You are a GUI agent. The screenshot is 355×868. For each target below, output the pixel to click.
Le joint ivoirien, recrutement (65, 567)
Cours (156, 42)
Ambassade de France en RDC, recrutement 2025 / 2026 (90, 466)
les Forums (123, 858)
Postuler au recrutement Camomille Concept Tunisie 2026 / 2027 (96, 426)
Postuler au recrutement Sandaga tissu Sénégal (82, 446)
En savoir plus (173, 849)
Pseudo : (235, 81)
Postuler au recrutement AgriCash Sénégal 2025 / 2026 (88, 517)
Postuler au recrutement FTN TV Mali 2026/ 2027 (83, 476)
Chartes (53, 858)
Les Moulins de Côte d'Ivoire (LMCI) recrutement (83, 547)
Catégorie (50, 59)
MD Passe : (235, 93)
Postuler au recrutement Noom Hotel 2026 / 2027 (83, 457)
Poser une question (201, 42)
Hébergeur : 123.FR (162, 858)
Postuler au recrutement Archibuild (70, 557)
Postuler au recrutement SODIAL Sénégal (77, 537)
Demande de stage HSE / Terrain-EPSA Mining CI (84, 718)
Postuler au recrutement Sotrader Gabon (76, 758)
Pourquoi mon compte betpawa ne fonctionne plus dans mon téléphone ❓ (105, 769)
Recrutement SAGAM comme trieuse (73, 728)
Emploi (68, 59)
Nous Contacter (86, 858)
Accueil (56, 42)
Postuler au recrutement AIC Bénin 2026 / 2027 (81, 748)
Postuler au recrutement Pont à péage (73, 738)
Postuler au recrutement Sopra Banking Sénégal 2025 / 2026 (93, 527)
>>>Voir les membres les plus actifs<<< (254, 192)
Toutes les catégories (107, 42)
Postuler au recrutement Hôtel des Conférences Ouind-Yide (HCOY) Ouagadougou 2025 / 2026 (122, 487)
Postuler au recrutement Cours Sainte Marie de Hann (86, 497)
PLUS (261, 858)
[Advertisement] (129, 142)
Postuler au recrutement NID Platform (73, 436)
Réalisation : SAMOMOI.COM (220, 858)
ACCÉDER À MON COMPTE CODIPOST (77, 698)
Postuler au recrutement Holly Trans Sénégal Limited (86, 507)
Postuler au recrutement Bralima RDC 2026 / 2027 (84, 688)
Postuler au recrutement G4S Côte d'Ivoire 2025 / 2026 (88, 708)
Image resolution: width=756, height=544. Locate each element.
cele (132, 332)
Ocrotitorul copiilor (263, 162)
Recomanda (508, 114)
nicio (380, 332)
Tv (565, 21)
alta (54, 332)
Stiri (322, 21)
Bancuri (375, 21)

**Exercise:**
Convert every line above into a JSON list of strings, one string per line, and omit any blank lines.

**Solution for this problem:**
[
  "You are a GUI agent. The screenshot is 355×868. For each target below, output the pixel to click.",
  "Le joint ivoirien, recrutement (65, 567)",
  "Cours (156, 42)",
  "Ambassade de France en RDC, recrutement 2025 / 2026 (90, 466)",
  "les Forums (123, 858)",
  "Postuler au recrutement Camomille Concept Tunisie 2026 / 2027 (96, 426)",
  "Postuler au recrutement Sandaga tissu Sénégal (82, 446)",
  "En savoir plus (173, 849)",
  "Pseudo : (235, 81)",
  "Postuler au recrutement AgriCash Sénégal 2025 / 2026 (88, 517)",
  "Postuler au recrutement FTN TV Mali 2026/ 2027 (83, 476)",
  "Chartes (53, 858)",
  "Les Moulins de Côte d'Ivoire (LMCI) recrutement (83, 547)",
  "Catégorie (50, 59)",
  "MD Passe : (235, 93)",
  "Postuler au recrutement Noom Hotel 2026 / 2027 (83, 457)",
  "Poser une question (201, 42)",
  "Hébergeur : 123.FR (162, 858)",
  "Postuler au recrutement Archibuild (70, 557)",
  "Postuler au recrutement SODIAL Sénégal (77, 537)",
  "Demande de stage HSE / Terrain-EPSA Mining CI (84, 718)",
  "Postuler au recrutement Sotrader Gabon (76, 758)",
  "Pourquoi mon compte betpawa ne fonctionne plus dans mon téléphone ❓ (105, 769)",
  "Recrutement SAGAM comme trieuse (73, 728)",
  "Emploi (68, 59)",
  "Nous Contacter (86, 858)",
  "Accueil (56, 42)",
  "Postuler au recrutement AIC Bénin 2026 / 2027 (81, 748)",
  "Postuler au recrutement Pont à péage (73, 738)",
  "Postuler au recrutement Sopra Banking Sénégal 2025 / 2026 (93, 527)",
  ">>>Voir les membres les plus actifs<<< (254, 192)",
  "Toutes les catégories (107, 42)",
  "Postuler au recrutement Hôtel des Conférences Ouind-Yide (HCOY) Ouagadougou 2025 / 2026 (122, 487)",
  "Postuler au recrutement Cours Sainte Marie de Hann (86, 497)",
  "PLUS (261, 858)",
  "[Advertisement] (129, 142)",
  "Postuler au recrutement NID Platform (73, 436)",
  "Réalisation : SAMOMOI.COM (220, 858)",
  "ACCÉDER À MON COMPTE CODIPOST (77, 698)",
  "Postuler au recrutement Holly Trans Sénégal Limited (86, 507)",
  "Postuler au recrutement Bralima RDC 2026 / 2027 (84, 688)",
  "Postuler au recrutement G4S Côte d'Ivoire 2025 / 2026 (88, 708)",
  "Image resolution: width=756, height=544. Locate each element.",
  "cele (132, 332)",
  "Ocrotitorul copiilor (263, 162)",
  "Recomanda (508, 114)",
  "nicio (380, 332)",
  "Tv (565, 21)",
  "alta (54, 332)",
  "Stiri (322, 21)",
  "Bancuri (375, 21)"
]